May 13, 2024, Monday
Nepal 1:37:26 pm

European spacecraft towards Jupiter, and to explore icy moons

The Nepal Weekly
April 29, 2023

A European spacecraft rocketed away Friday on a decadelong exploration on Jupiter and three of its icy moons that could have buried oceans.

The journey kicked off with a morning liftoff by Europe’s Ariane rocket from French Guiana in South America. Arianespace’s chief executive Stephane Israel described it “an absolutely perfect launch.” But there were some tense minutes later as controllers waited for signals from the spacecraft after an hour into the flight.

When contact was confirmed, European Space Agency’s Bruno Sousa announced from Mission Control in Germany: “The spacecraft is alive!”

It will take the robotic explorer, termed Juice, eight years to touch Jupiter, where it will scope out not only the solar system’s biggest planet but also Europa, Callisto and Ganymede.
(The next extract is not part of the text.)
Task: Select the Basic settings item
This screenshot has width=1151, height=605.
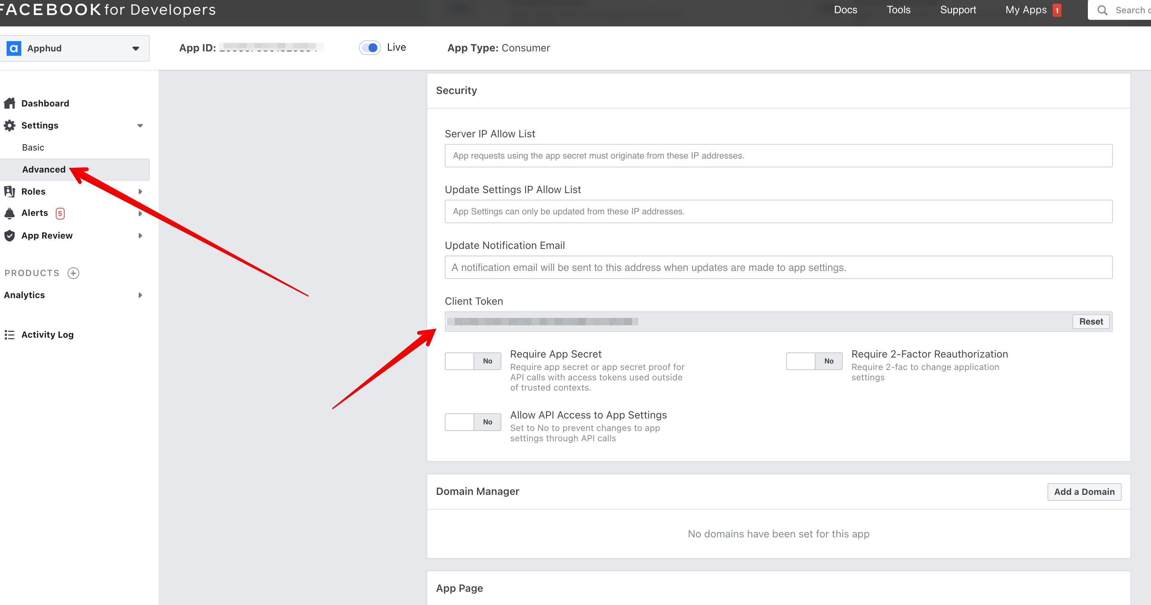Action: tap(33, 147)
The three ice-encrusted moons are believed to harbor underground oceans and might support sea life.

Then in perhaps the most impressive feat of all, Juice will attempt to go into orbit around Ganymede: No spacecraft has ever orbited a moon other than the Earth’s own.

With so many moons,- at last count 95 – astronomers consider Jupiter a mini solar system of its own, with missions like Juice long overdue. “We are not going to detect life with Juice,” pointed out the European Space Agency’s project scientist, Olivier Witasse.
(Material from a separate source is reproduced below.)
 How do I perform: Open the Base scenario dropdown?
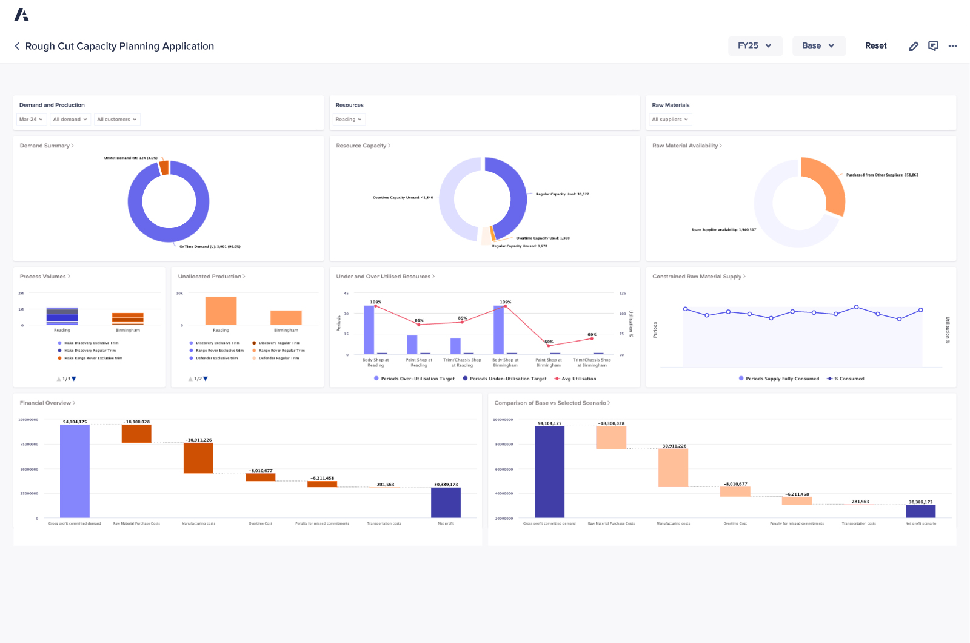[x=819, y=45]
But learning more about the moons and their potential seas will bring scientists closer to resolving the is-there-life-elsewhere question. “That will be really the most interesting aspect of the mission,” he pointed out. Juice is taking a long, roundabout route to Jupiter, covering 6.6 billion kilometers.
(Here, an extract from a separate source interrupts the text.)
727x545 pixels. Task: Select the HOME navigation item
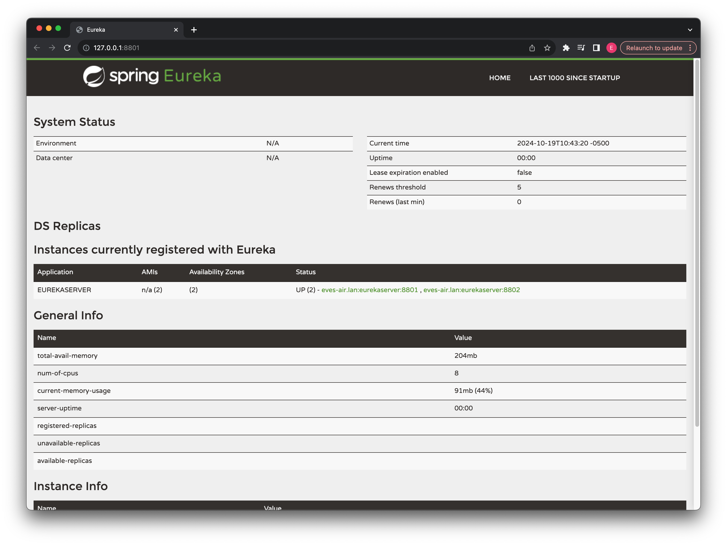[500, 78]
It will swoop within 125 miles (200 kilometers) of Callisto and 250 miles (400 kilometers) of Europa and Ganymede, completing 35 flybys while circling Jupiter. Then it will hit the brakes to orbit Ganymede, the primary target of the $ 1.8 billion-euro mission.

Ganymede is not only the solar system’s largest moon – it surpasses Mercury – but has its own magnetic field with dazzling auroras at the poles.

Even more enticing, it’s believed to have an underground ocean holding more water than Earth. Ditto for Europa and its reported geysers, and heavily cratered Callisto, a potential destination for humans given its distance from Jupiter’s debilitating radiation belts, according to Carnegie Institution’s Scott Sheppard, who’s not involved with the Juice mission.

“The ocean worlds in our solar system are the most likely to have possible life, so these large moons of Jupiter are prime candidates to explore,” said Sheppard, a moon hunter who’s helped discover well over 100 in the outer solar system. The spacecraft, about the size of a small bus, won’t reach Jupiter until 2031, relying on gravity-assist flybys of Earth and our moon, as well as Venus. Juice – short for Jupiter Icy Moons Explorer – will spend three years buzzing Callisto, Europa and Ganymede. The spacecraft will attempt to enter orbit around Ganymede in late 2034, circling the moon for nearly a year before flight controllers send it crashing down in 2035, later if enough fuel remains.